Yes, I firmly believe this. We are starting to mine our EHR data. We can begin to see prescribing patterns, and how they affect patient vital signs (blood pressures, heart rates, pulse ox). We can look at aspirin prescriptions in patients with coronary disease. We can look at steroid inhaler prescriptions in patients with persistent asthma.
But what about patient experience? Those who have conducted Group Visits can begin to see patients educating each other, in ways that physicians, staff, educators don’t understand. “How do you manage your insulin dose when you work swing shifts or night shifts?” “When you catch yet another cold, how does that affect your liquids intake and medications for heart failure?”
Companies like “PatientsLikeMe” are beginning to look at this information as well. It is about time that our EHR vendors (or maybe startup companies) start helping us unlock the knowledge inside our own medical records for the benefit of other patients.

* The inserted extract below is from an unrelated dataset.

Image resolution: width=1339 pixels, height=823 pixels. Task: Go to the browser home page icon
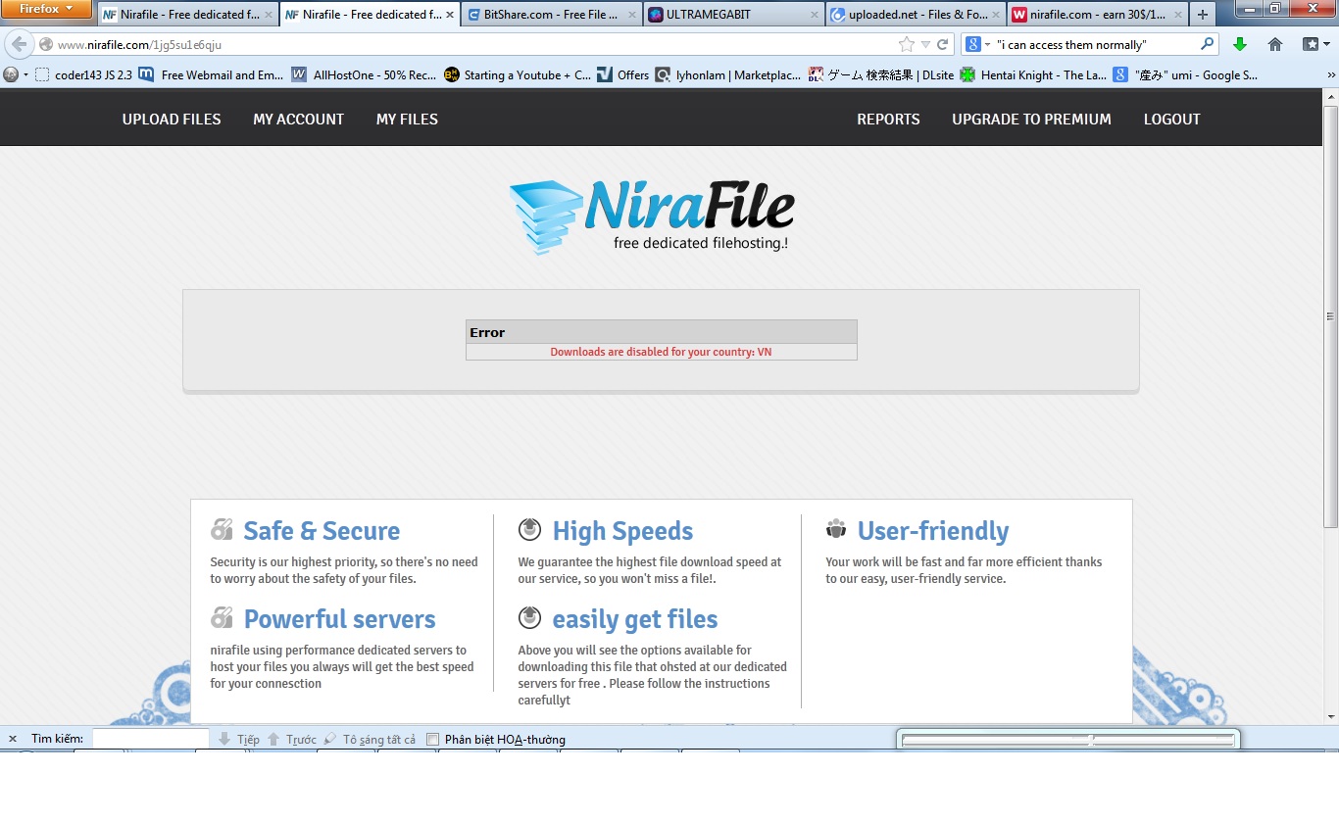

FOR EXAMPLE, in the screenshot above, in a presentation that I give, consider a 55 year old man with worsening knee arthritis. How hard would it be for us to find “patients like me” treated in the past few years with similar symptoms, similar age/sex/activity level/health status, who were faced with a similar decision about choosing an orthopedic operation and physical therapy?
We could say several really interesting things:
-See how many chose each option
-Compare the 3, 6 and 12 month outcomes of each choice, for pain and function
-Evaluate PROMIS (patient reported outcomes) of each option for: overall health, anxiety, depression, functional status.
Who would NOT want such information? Local, recent experience of other people like me, facing a similar challenging decision.
CMIO’s take? Time to disrupt ourselves.